===== Records for this task =====

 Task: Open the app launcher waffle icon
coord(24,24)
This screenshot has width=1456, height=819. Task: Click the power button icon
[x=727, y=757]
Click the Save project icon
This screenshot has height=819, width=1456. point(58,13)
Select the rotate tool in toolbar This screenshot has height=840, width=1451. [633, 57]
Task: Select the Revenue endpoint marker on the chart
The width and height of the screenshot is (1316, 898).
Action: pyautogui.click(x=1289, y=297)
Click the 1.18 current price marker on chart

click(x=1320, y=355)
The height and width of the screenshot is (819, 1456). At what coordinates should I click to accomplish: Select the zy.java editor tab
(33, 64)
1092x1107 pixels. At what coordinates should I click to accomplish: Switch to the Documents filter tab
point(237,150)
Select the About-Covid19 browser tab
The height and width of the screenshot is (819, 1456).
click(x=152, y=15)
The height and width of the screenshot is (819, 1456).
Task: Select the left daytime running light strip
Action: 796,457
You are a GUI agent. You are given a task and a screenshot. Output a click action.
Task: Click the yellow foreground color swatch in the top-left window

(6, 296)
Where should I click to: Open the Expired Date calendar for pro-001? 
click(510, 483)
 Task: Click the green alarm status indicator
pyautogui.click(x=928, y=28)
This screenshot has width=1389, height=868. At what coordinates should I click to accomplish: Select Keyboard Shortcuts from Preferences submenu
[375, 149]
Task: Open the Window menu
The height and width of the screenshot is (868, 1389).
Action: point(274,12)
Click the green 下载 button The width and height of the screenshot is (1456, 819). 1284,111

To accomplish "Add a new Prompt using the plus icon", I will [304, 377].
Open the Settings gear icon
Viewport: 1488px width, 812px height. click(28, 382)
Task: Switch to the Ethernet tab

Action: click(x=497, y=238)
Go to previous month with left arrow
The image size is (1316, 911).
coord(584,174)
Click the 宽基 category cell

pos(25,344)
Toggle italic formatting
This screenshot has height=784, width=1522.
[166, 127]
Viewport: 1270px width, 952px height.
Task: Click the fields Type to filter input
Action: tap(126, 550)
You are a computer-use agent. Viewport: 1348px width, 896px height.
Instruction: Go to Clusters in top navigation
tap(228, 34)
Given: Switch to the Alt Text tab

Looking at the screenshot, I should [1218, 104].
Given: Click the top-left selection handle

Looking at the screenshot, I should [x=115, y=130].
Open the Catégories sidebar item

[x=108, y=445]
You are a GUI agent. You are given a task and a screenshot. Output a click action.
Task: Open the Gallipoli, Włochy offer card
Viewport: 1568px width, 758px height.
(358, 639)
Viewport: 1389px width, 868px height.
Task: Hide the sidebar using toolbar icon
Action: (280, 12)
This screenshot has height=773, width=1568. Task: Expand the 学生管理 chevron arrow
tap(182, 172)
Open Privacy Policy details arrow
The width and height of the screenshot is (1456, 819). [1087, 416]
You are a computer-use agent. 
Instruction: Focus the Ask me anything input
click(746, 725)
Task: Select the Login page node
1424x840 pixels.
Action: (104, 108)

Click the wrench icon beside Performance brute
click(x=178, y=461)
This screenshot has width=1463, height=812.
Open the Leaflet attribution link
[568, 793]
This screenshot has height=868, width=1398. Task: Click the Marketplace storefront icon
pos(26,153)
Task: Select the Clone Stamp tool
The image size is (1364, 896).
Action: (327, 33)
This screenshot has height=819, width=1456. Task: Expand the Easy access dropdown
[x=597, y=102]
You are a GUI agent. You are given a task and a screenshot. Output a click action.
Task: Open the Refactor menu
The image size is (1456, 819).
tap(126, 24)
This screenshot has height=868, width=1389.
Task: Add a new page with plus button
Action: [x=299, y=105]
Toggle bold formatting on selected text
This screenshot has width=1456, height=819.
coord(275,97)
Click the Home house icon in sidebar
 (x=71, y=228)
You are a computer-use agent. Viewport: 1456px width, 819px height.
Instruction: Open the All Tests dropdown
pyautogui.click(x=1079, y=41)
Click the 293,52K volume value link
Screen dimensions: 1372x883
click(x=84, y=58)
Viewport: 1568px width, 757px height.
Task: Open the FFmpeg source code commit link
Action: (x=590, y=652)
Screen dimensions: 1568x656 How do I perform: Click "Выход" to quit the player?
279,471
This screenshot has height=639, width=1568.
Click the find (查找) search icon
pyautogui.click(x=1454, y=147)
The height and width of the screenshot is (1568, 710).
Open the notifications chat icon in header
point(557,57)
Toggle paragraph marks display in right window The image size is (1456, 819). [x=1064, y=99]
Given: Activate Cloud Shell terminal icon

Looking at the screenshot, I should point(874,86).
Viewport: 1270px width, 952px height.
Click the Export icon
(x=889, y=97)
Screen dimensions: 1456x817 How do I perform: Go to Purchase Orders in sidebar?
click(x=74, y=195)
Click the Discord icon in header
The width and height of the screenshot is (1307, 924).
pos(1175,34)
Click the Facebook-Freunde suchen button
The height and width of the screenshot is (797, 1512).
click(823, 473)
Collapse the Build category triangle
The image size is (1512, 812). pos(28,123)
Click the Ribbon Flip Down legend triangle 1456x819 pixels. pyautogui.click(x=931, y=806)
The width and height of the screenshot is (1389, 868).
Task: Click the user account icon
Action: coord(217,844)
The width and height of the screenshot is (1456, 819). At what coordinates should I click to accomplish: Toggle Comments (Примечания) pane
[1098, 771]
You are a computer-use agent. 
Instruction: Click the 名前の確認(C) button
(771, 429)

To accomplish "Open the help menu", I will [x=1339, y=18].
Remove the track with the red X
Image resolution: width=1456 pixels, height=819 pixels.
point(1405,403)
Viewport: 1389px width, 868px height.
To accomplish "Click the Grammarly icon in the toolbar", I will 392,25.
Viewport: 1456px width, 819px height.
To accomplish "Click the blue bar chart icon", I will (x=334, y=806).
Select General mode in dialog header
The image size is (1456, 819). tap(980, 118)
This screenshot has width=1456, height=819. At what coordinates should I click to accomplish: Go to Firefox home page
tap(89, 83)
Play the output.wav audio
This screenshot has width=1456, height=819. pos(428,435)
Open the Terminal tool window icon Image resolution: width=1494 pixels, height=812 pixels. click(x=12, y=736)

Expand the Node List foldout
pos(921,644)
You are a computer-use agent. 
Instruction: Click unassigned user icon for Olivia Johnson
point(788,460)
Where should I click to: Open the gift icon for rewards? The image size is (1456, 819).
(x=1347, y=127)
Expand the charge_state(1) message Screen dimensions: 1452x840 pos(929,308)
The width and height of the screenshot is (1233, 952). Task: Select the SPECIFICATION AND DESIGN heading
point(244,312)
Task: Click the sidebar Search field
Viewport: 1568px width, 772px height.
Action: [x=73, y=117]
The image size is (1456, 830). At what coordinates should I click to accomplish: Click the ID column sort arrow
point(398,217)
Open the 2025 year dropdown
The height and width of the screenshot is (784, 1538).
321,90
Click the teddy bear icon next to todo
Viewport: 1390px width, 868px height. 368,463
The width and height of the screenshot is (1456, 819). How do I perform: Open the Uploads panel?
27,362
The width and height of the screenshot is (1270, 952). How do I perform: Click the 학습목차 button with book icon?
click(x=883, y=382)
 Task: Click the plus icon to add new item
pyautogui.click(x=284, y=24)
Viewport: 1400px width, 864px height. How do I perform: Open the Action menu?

=====

Work required -
All of the data above needs to be set down again exactly. Include every line.

Worked solution -
 Task: Open the app launcher waffle icon
coord(24,24)
This screenshot has width=1456, height=819. Task: Click the power button icon
[x=727, y=757]
Click the Save project icon
This screenshot has height=819, width=1456. point(58,13)
Select the rotate tool in toolbar This screenshot has height=840, width=1451. [633, 57]
Task: Select the Revenue endpoint marker on the chart
The width and height of the screenshot is (1316, 898).
Action: pyautogui.click(x=1289, y=297)
Click the 1.18 current price marker on chart

click(x=1320, y=355)
The height and width of the screenshot is (819, 1456). At what coordinates should I click to accomplish: Select the zy.java editor tab
(33, 64)
1092x1107 pixels. At what coordinates should I click to accomplish: Switch to the Documents filter tab
point(237,150)
Select the About-Covid19 browser tab
The height and width of the screenshot is (819, 1456).
click(x=152, y=15)
The height and width of the screenshot is (819, 1456).
Task: Select the left daytime running light strip
Action: 796,457
You are a GUI agent. You are given a task and a screenshot. Output a click action.
Task: Click the yellow foreground color swatch in the top-left window

(6, 296)
Where should I click to: Open the Expired Date calendar for pro-001? 
click(510, 483)
 Task: Click the green alarm status indicator
pyautogui.click(x=928, y=28)
This screenshot has width=1389, height=868. At what coordinates should I click to accomplish: Select Keyboard Shortcuts from Preferences submenu
[375, 149]
Task: Open the Window menu
The height and width of the screenshot is (868, 1389).
Action: point(274,12)
Click the green 下载 button The width and height of the screenshot is (1456, 819). 1284,111

To accomplish "Add a new Prompt using the plus icon", I will [304, 377].
Open the Settings gear icon
Viewport: 1488px width, 812px height. click(28, 382)
Task: Switch to the Ethernet tab

Action: click(x=497, y=238)
Go to previous month with left arrow
The image size is (1316, 911).
coord(584,174)
Click the 宽基 category cell

pos(25,344)
Toggle italic formatting
This screenshot has height=784, width=1522.
[166, 127]
Viewport: 1270px width, 952px height.
Task: Click the fields Type to filter input
Action: tap(126, 550)
You are a computer-use agent. Viewport: 1348px width, 896px height.
Instruction: Go to Clusters in top navigation
tap(228, 34)
Given: Switch to the Alt Text tab

Looking at the screenshot, I should [1218, 104].
Given: Click the top-left selection handle

Looking at the screenshot, I should [x=115, y=130].
Open the Catégories sidebar item

[x=108, y=445]
You are a GUI agent. You are given a task and a screenshot. Output a click action.
Task: Open the Gallipoli, Włochy offer card
Viewport: 1568px width, 758px height.
(358, 639)
Viewport: 1389px width, 868px height.
Task: Hide the sidebar using toolbar icon
Action: (280, 12)
This screenshot has height=773, width=1568. Task: Expand the 学生管理 chevron arrow
tap(182, 172)
Open Privacy Policy details arrow
The width and height of the screenshot is (1456, 819). [1087, 416]
You are a computer-use agent. 
Instruction: Focus the Ask me anything input
click(746, 725)
Task: Select the Login page node
1424x840 pixels.
Action: (104, 108)

Click the wrench icon beside Performance brute
click(x=178, y=461)
This screenshot has width=1463, height=812.
Open the Leaflet attribution link
[568, 793]
This screenshot has height=868, width=1398. Task: Click the Marketplace storefront icon
pos(26,153)
Task: Select the Clone Stamp tool
The image size is (1364, 896).
Action: (327, 33)
This screenshot has height=819, width=1456. Task: Expand the Easy access dropdown
[x=597, y=102]
You are a GUI agent. You are given a task and a screenshot. Output a click action.
Task: Open the Refactor menu
The image size is (1456, 819).
tap(126, 24)
This screenshot has height=868, width=1389.
Task: Add a new page with plus button
Action: [x=299, y=105]
Toggle bold formatting on selected text
This screenshot has width=1456, height=819.
coord(275,97)
Click the Home house icon in sidebar
 (x=71, y=228)
You are a computer-use agent. Viewport: 1456px width, 819px height.
Instruction: Open the All Tests dropdown
pyautogui.click(x=1079, y=41)
Click the 293,52K volume value link
Screen dimensions: 1372x883
click(x=84, y=58)
Viewport: 1568px width, 757px height.
Task: Open the FFmpeg source code commit link
Action: (x=590, y=652)
Screen dimensions: 1568x656 How do I perform: Click "Выход" to quit the player?
279,471
This screenshot has height=639, width=1568.
Click the find (查找) search icon
pyautogui.click(x=1454, y=147)
The height and width of the screenshot is (1568, 710).
Open the notifications chat icon in header
point(557,57)
Toggle paragraph marks display in right window The image size is (1456, 819). [x=1064, y=99]
Given: Activate Cloud Shell terminal icon

Looking at the screenshot, I should point(874,86).
Viewport: 1270px width, 952px height.
Click the Export icon
(x=889, y=97)
Screen dimensions: 1456x817 How do I perform: Go to Purchase Orders in sidebar?
click(x=74, y=195)
Click the Discord icon in header
The width and height of the screenshot is (1307, 924).
pos(1175,34)
Click the Facebook-Freunde suchen button
The height and width of the screenshot is (797, 1512).
click(823, 473)
Collapse the Build category triangle
The image size is (1512, 812). pos(28,123)
Click the Ribbon Flip Down legend triangle 1456x819 pixels. pyautogui.click(x=931, y=806)
The width and height of the screenshot is (1389, 868).
Task: Click the user account icon
Action: coord(217,844)
The width and height of the screenshot is (1456, 819). At what coordinates should I click to accomplish: Toggle Comments (Примечания) pane
[1098, 771]
You are a computer-use agent. 
Instruction: Click the 名前の確認(C) button
(771, 429)

To accomplish "Open the help menu", I will [x=1339, y=18].
Remove the track with the red X
Image resolution: width=1456 pixels, height=819 pixels.
point(1405,403)
Viewport: 1389px width, 868px height.
To accomplish "Click the Grammarly icon in the toolbar", I will 392,25.
Viewport: 1456px width, 819px height.
To accomplish "Click the blue bar chart icon", I will (x=334, y=806).
Select General mode in dialog header
The image size is (1456, 819). tap(980, 118)
This screenshot has width=1456, height=819. At what coordinates should I click to accomplish: Go to Firefox home page
tap(89, 83)
Play the output.wav audio
This screenshot has width=1456, height=819. pos(428,435)
Open the Terminal tool window icon Image resolution: width=1494 pixels, height=812 pixels. click(x=12, y=736)

Expand the Node List foldout
pos(921,644)
You are a computer-use agent. 
Instruction: Click unassigned user icon for Olivia Johnson
point(788,460)
Where should I click to: Open the gift icon for rewards? The image size is (1456, 819).
(x=1347, y=127)
Expand the charge_state(1) message Screen dimensions: 1452x840 pos(929,308)
The width and height of the screenshot is (1233, 952). Task: Select the SPECIFICATION AND DESIGN heading
point(244,312)
Task: Click the sidebar Search field
Viewport: 1568px width, 772px height.
Action: [x=73, y=117]
The image size is (1456, 830). At what coordinates should I click to accomplish: Click the ID column sort arrow
point(398,217)
Open the 2025 year dropdown
The height and width of the screenshot is (784, 1538).
321,90
Click the teddy bear icon next to todo
Viewport: 1390px width, 868px height. 368,463
The width and height of the screenshot is (1456, 819). How do I perform: Open the Uploads panel?
27,362
The width and height of the screenshot is (1270, 952). How do I perform: Click the 학습목차 button with book icon?
click(x=883, y=382)
 Task: Click the plus icon to add new item
pyautogui.click(x=284, y=24)
Viewport: 1400px width, 864px height. How do I perform: Open the Action menu?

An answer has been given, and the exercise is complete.